▸ **YOUR INSTRUCTIONS**
Can you summarize the Algorithm 1 text in two sentences?

▸ **PAGE TEXT**
Step 2 initializes e to b—1 and then keeps incrementing e by one position at a time, and performs a forward extension in I_R for the prefix $t [b - 1 : e]$ for each increment. If the forward extension with $t [e + 1]$ is not possible in I_R, the algorithm stops and returns $t [b - 1 : e + 1]$ as the shortest string beginning from position b—1 that’s not in I_R. In other words, we are looking for the longest right maximal match starting at position b—1 and then we are extending it one base to the right. We note that Algorithm 1 outputs substring $t [b : e]$ since b (resp. e) has been already decremented (resp. incremented) previously in the corresponding while (i.e. step 1 for b and step 2 for e). Finally, since substring $t [b - 1 : e]$ is not t-specific and is in the index, it could be extended to the left to compute a new t-specific which will eventually overlap the last computed t-specific $t [b - 1 : e + 1]$ . Line 16 initializes this process. Observe that Algorithm 1 may compute the same SFS multiple times when processing a string t; however, the output is still a set of t-specific strings without duplicates.

Theorem 1. Algorithm 1 solves the SFS problem for a string t w.r.t. a reference set R in time $\sum_{s \in S_{t}} O (| s | \times o c c_{s} + | t |)$ , where occ_s is the number of times a string s is output by Algorithm 1 when processing t.

Proof. We start by proving correctness and then time complexity. Based on Lemma 1, the Algorithm searches for a new specific string starting from the end position e_x of the last detected specific string x. The correctness relies on the fact that Algorithm 1 visits from right to left each position b of the prefix of length e_x of the input string t maintaining the following invariant property: the Algorithm outputs the shortest prefix $t [b : e]$ of $t [b : e_{x} - 1]$ which does not occur in the index I_R (if such a string exists). Based on Lemma 1, this invariant property allows us to state that the Algorithm for any position b outputs the t-specific string starting at that position (which is unique by the substring-free property) if any; since all positions of the input string are processed by the algorithm, all possible specific strings are output in the end. We now show the invariant by analyzing a single iteration. Assume that b is a position such that $t [b : e]$ is a t-specific string computed when the algorithm visits such a position of t. Now, let k be the smallest integer (with k < b) such that $t [b - k : e - 1]$ is the next string x not in the index. This is easily detected by backward extension, i.e. by iterating k times the loop from line 5 to 7 of the Algorithm. After finding k, the algorithm sets $k' = 0$ and computes whether $t [b - k : b - k + k']$ is in the index for increasing values of $k'$ and stops as soon as $t [b - k : b - k + k']$ is not in the index thus computing the shortest prefix of $t [b - k : e - 1]$ not in the index. This concludes the proof of the invariant.

▸ **DATA FOR ANALYSIS**
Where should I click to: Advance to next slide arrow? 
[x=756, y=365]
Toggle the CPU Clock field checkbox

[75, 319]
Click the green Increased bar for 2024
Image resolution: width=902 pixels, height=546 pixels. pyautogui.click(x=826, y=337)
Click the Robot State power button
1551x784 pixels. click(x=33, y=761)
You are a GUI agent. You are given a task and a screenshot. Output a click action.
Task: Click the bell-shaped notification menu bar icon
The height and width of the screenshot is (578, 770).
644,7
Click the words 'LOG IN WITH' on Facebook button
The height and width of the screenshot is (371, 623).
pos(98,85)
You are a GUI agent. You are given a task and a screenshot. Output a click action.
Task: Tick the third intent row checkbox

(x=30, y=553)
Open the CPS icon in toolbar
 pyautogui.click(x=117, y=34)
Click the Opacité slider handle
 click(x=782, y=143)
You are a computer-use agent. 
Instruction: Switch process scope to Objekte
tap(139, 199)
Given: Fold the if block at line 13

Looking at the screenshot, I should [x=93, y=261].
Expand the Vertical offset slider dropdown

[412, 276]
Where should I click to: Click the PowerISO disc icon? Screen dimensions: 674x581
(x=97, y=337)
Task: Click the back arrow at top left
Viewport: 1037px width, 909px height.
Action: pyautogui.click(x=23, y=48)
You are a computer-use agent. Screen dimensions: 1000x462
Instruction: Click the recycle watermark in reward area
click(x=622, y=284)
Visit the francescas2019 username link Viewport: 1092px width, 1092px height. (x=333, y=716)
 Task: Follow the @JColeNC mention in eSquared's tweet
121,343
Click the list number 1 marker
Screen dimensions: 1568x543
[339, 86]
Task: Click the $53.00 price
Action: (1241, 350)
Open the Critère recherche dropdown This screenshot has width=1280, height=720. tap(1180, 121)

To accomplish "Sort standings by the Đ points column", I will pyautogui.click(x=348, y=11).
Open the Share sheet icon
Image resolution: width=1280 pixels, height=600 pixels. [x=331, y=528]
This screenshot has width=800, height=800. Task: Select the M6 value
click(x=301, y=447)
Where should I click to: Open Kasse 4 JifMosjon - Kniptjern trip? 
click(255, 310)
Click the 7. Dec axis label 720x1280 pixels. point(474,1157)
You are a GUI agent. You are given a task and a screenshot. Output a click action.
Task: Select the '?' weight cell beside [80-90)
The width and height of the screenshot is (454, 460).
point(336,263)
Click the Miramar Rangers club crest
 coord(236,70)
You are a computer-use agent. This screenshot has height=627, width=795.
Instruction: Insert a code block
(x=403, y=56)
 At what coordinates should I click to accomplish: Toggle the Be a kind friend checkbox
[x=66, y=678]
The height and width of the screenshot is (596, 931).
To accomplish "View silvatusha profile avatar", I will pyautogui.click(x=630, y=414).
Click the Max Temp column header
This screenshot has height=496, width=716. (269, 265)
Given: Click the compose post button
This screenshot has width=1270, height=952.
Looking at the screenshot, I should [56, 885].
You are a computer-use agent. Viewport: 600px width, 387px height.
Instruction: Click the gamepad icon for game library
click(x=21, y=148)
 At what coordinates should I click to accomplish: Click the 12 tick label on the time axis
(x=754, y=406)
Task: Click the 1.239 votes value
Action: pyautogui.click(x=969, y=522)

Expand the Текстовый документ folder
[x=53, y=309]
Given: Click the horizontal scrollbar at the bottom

▸ **EXERCISE RESPONSE**
Step 2 of Algorithm 1 extends a prefix forward in I_R one position at a time until an extension is no longer possible, then returns the shortest string beginning at position b−1 that is not in I_R; the algorithm may compute the same SFS more than once, but its output is still a set of t-specific strings without duplicates. Theorem 1 states that Algorithm 1 solves the SFS problem for a string t with respect to a reference set R within a stated time bound, and its proof of correctness rests on an invariant: for each position b visited from right to left, the algorithm outputs the shortest prefix of t[b : e_x − 1] that does not occur in I_R, if such a string exists.